Como todo ato administrativo, a medida de polícia, mesmo que seja discricionária, sempre esbarra em limitações impostas pela lei, quando à competência e à forma, aos fins e ao objeto.
12.1 Competência e forma
Devem se observar às normas legais pertinentes à competência (o agente deve ser competente, ter competência legal para a prática do ato) e à forma (o revestimento exterior do ato, o modo pelo qual ele aparece, deve ser o previsto em lei).
12.2 Fins
O poder de polícia só deve ser exercido para atender ao interesse coletivo e se seu fundamento é o princípio da supremacia do interesse público sobre o particular, o exercício desse poder perderá sua justificativa quando utilizado para beneficiar ou prejudicar pessoas determinadas. A autoridade que se afasta da finalidade pública incidirá em desvio de poder e acarretará a nulidade do ato com conseqüências nas esferas civil, penal e administrativa.
12.3 Objeto
Quanto ao objeto, ou seja, o conteúdo, a autoridade sofre limitações, mesmo quando a lei lhe dê várias alternativas possíveis. Aplica-se aqui o princípio da proporcionalidade entre meios e fins, ou seja, o poder de polícia não deve ir além do necessário para a satisfação do interesse público que visa proteger.Sua finalidade não é destruir os direitos individuais, mas, ao contrário, assegurar o seu exercício, condicionando-o ao bem-estar social.
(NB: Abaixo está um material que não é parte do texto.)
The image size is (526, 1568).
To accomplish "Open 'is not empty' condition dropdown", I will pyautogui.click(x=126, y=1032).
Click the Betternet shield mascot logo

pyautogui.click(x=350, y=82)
A regra é da indelegabilidade da atribuição de polícia administrativa. Admite-se delegação, desde que outorgada a uma pessoa governamental e por meio de lei.
Para particulares, a delegação só pode acontecer em casos muito específicos, isto porque estar-se-ia outorgando a particulares cometimentos tipicamente públicos ligados à liberdade e à propriedade.